Посчитайте, сколько строк ниже содержат слово «screenshot», и укажите только это число.

☆ ☆ ☆

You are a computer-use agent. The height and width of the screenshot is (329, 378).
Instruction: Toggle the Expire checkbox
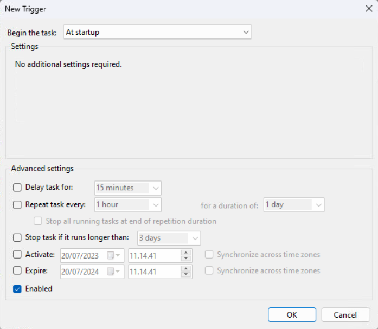coord(17,271)
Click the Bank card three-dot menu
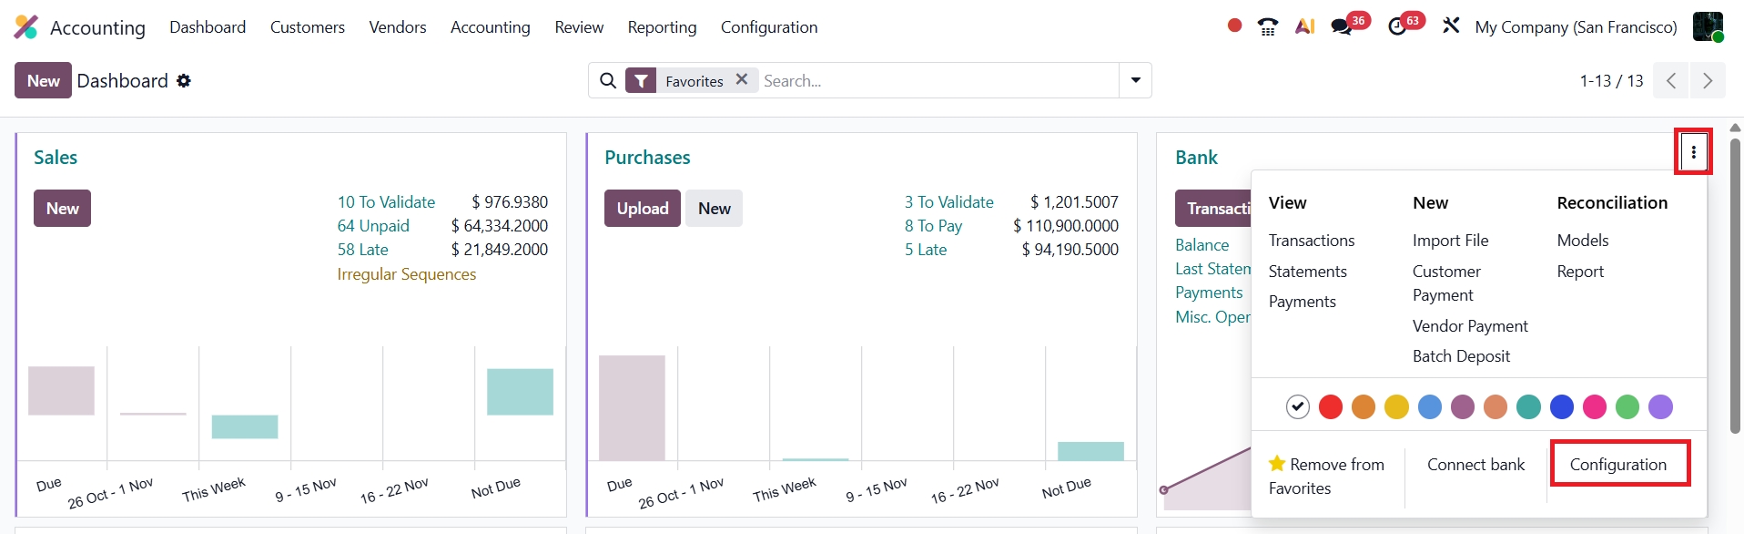Image resolution: width=1744 pixels, height=534 pixels. tap(1693, 152)
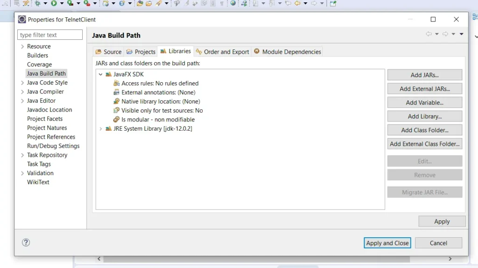Click the Native library location icon
Screen dimensions: 478x268
click(117, 101)
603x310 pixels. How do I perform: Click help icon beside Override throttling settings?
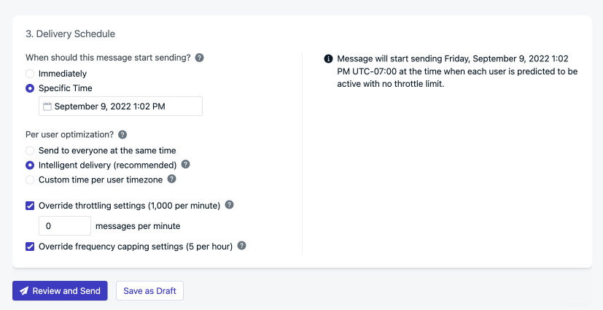(229, 205)
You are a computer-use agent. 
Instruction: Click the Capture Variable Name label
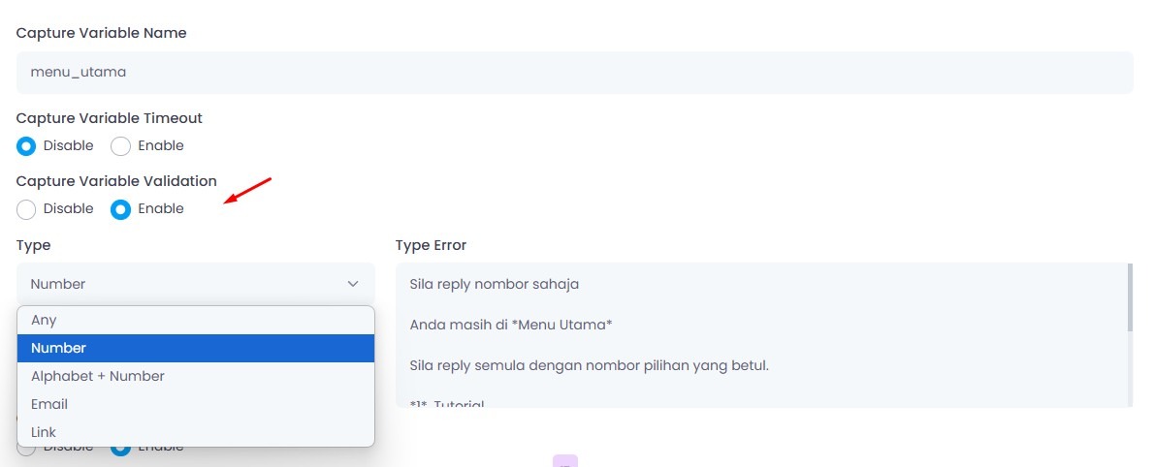click(x=102, y=33)
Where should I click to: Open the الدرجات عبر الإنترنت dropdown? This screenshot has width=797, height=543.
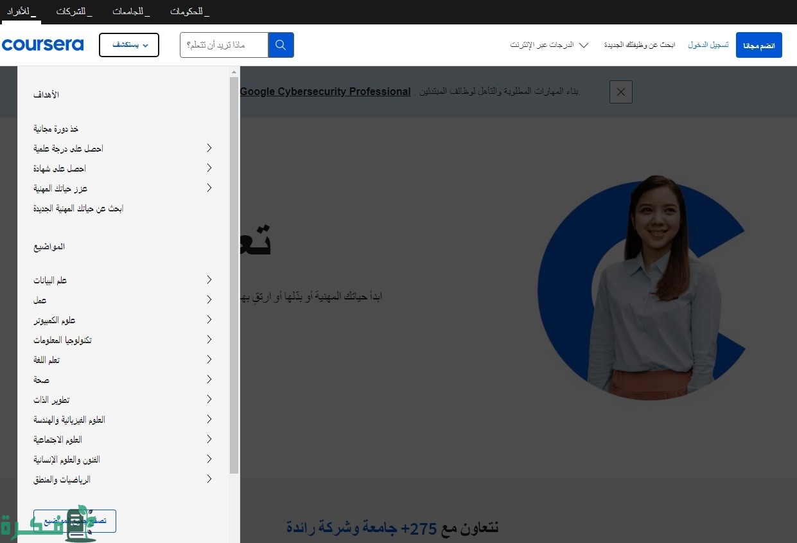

☆ ☆ ☆

Решение задачи: 2